Unruly and brilliant, Shaver’s songs were gloriously unconventional yet rooted in the classic honky-tonk ethos of such illustrious forebears as Hank Williams and Lefty Frizzell. Shaver’s deceptively simple lyrics have an economy and immediacy that’s arresting, and while he prides himself on taking pains to ensure that every one of them is “a song that the dumbest guy in the world can understand“ their emotional and psychic content and his wily use of metaphor are dazzling.

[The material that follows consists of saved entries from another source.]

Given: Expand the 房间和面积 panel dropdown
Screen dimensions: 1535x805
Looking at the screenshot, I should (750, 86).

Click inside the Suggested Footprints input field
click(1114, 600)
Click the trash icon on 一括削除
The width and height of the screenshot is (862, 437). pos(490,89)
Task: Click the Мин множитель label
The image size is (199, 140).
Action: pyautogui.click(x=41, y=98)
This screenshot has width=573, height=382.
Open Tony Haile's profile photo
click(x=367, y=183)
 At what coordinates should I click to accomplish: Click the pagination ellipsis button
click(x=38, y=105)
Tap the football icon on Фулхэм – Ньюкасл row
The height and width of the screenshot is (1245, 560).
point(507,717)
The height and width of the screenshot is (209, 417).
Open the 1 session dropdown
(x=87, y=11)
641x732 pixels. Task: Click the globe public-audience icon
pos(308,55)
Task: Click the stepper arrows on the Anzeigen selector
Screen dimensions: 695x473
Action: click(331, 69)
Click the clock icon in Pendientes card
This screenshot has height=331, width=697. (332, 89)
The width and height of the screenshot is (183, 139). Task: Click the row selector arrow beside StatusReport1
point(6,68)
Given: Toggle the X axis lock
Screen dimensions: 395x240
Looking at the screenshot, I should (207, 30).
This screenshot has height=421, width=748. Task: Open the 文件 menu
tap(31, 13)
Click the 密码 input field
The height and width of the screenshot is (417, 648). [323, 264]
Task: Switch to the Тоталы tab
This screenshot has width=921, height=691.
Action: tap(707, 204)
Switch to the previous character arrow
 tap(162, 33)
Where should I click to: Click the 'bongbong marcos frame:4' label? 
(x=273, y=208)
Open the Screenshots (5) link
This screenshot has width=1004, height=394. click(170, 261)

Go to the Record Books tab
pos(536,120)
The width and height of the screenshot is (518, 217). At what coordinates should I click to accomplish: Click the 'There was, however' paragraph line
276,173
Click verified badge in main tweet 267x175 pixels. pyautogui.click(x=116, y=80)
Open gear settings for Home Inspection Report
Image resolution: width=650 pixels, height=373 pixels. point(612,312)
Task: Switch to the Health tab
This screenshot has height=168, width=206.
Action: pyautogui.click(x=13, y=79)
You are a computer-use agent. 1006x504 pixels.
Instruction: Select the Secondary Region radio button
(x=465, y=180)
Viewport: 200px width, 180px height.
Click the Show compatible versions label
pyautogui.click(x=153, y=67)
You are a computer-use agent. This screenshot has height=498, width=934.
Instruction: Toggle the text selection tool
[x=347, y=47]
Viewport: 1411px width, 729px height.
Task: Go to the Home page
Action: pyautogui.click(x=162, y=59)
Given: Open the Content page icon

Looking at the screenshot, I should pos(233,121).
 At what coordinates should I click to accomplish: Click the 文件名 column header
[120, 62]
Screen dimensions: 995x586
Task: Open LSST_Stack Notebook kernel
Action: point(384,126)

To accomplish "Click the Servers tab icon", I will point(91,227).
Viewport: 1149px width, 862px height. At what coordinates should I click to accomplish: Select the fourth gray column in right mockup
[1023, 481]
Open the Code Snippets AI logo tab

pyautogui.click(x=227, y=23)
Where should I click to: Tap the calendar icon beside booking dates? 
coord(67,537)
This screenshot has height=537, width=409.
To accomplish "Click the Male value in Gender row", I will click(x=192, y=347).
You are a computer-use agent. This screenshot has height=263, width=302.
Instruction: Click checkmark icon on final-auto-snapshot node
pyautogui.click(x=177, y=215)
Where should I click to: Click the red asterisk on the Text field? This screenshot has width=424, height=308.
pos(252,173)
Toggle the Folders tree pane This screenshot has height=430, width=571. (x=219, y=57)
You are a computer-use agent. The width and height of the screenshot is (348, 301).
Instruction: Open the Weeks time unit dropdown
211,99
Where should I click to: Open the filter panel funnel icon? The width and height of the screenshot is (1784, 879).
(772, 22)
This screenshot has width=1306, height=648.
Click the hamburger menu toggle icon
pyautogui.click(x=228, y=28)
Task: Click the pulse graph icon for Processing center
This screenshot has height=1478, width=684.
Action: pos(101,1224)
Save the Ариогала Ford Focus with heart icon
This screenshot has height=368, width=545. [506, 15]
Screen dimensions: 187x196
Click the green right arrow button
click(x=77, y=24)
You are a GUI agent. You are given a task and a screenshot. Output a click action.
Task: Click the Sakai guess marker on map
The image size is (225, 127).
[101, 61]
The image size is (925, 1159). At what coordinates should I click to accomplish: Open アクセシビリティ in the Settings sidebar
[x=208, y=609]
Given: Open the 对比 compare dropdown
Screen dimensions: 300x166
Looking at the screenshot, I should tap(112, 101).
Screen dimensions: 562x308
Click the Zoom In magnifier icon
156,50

Born August 16, 1939 in Corsicana Texas, Shaver’s life was a blur of hard times, hard living, and hard drinking. From an unstable childhood of poverty to a youth of dedicated hell-raising, a love of country music was the one constant in his decidedly unstable existence. Despite that fact, Shaver didn’t get into the business until he was in his early thirties, following a stint in the Navy not to mention losing two fingers from his right hand in a sawmill accident, but by the time he arrived in Nashville in 1973, the atmosphere was crackling with a long overdue need for change.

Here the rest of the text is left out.